Text and element pointing records:
+ + + + +

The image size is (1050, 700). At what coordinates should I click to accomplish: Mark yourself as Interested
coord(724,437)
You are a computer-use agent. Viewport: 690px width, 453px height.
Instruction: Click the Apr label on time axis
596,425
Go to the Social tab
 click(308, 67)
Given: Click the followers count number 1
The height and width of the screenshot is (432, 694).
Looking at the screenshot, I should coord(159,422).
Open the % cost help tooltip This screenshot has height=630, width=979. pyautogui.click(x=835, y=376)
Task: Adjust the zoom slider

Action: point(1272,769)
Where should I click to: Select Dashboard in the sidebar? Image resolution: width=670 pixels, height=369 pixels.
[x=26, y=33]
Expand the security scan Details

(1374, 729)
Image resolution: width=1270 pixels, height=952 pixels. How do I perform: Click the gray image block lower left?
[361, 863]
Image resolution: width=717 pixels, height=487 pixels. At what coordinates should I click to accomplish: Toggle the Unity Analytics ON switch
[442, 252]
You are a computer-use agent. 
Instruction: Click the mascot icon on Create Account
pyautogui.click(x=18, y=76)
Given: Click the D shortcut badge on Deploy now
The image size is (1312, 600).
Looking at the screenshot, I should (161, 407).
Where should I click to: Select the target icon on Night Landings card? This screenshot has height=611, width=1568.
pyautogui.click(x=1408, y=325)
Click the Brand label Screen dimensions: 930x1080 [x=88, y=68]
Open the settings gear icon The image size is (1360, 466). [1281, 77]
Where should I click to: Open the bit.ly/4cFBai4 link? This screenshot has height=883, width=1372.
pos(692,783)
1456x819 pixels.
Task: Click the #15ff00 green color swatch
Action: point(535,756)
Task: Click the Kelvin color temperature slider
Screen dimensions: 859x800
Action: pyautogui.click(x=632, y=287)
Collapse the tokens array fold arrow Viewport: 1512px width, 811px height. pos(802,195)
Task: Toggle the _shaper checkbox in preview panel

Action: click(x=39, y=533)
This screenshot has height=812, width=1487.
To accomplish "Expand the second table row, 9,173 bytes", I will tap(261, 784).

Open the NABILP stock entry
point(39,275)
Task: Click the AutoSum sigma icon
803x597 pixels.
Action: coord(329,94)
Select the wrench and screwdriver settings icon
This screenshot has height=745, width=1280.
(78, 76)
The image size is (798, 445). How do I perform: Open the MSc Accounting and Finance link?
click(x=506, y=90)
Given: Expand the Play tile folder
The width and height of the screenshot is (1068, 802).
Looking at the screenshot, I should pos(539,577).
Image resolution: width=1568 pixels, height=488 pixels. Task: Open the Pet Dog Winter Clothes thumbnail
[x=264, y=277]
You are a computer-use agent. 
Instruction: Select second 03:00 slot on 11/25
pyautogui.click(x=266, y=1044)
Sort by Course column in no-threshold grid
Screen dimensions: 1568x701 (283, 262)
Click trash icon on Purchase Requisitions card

+ + + + +

Instruction:
Copy all the records above word for word, every line as it stands.

Finished task:
The image size is (1050, 700). At what coordinates should I click to accomplish: Mark yourself as Interested
coord(724,437)
You are a computer-use agent. Viewport: 690px width, 453px height.
Instruction: Click the Apr label on time axis
596,425
Go to the Social tab
 click(308, 67)
Given: Click the followers count number 1
The height and width of the screenshot is (432, 694).
Looking at the screenshot, I should coord(159,422).
Open the % cost help tooltip This screenshot has height=630, width=979. pyautogui.click(x=835, y=376)
Task: Adjust the zoom slider

Action: point(1272,769)
Where should I click to: Select Dashboard in the sidebar? Image resolution: width=670 pixels, height=369 pixels.
[x=26, y=33]
Expand the security scan Details

(1374, 729)
Image resolution: width=1270 pixels, height=952 pixels. How do I perform: Click the gray image block lower left?
[361, 863]
Image resolution: width=717 pixels, height=487 pixels. At what coordinates should I click to accomplish: Toggle the Unity Analytics ON switch
[442, 252]
You are a computer-use agent. 
Instruction: Click the mascot icon on Create Account
pyautogui.click(x=18, y=76)
Given: Click the D shortcut badge on Deploy now
The image size is (1312, 600).
Looking at the screenshot, I should (161, 407).
Where should I click to: Select the target icon on Night Landings card? This screenshot has height=611, width=1568.
pyautogui.click(x=1408, y=325)
Click the Brand label Screen dimensions: 930x1080 [x=88, y=68]
Open the settings gear icon The image size is (1360, 466). [1281, 77]
Where should I click to: Open the bit.ly/4cFBai4 link? This screenshot has height=883, width=1372.
pos(692,783)
1456x819 pixels.
Task: Click the #15ff00 green color swatch
Action: point(535,756)
Task: Click the Kelvin color temperature slider
Screen dimensions: 859x800
Action: pyautogui.click(x=632, y=287)
Collapse the tokens array fold arrow Viewport: 1512px width, 811px height. pos(802,195)
Task: Toggle the _shaper checkbox in preview panel

Action: click(x=39, y=533)
This screenshot has height=812, width=1487.
To accomplish "Expand the second table row, 9,173 bytes", I will tap(261, 784).

Open the NABILP stock entry
point(39,275)
Task: Click the AutoSum sigma icon
803x597 pixels.
Action: coord(329,94)
Select the wrench and screwdriver settings icon
This screenshot has height=745, width=1280.
(78, 76)
The image size is (798, 445). How do I perform: Open the MSc Accounting and Finance link?
click(x=506, y=90)
Given: Expand the Play tile folder
The width and height of the screenshot is (1068, 802).
Looking at the screenshot, I should pos(539,577).
Image resolution: width=1568 pixels, height=488 pixels. Task: Open the Pet Dog Winter Clothes thumbnail
[x=264, y=277]
You are a computer-use agent. 
Instruction: Select second 03:00 slot on 11/25
pyautogui.click(x=266, y=1044)
Sort by Course column in no-threshold grid
Screen dimensions: 1568x701 (283, 262)
Click trash icon on Purchase Requisitions card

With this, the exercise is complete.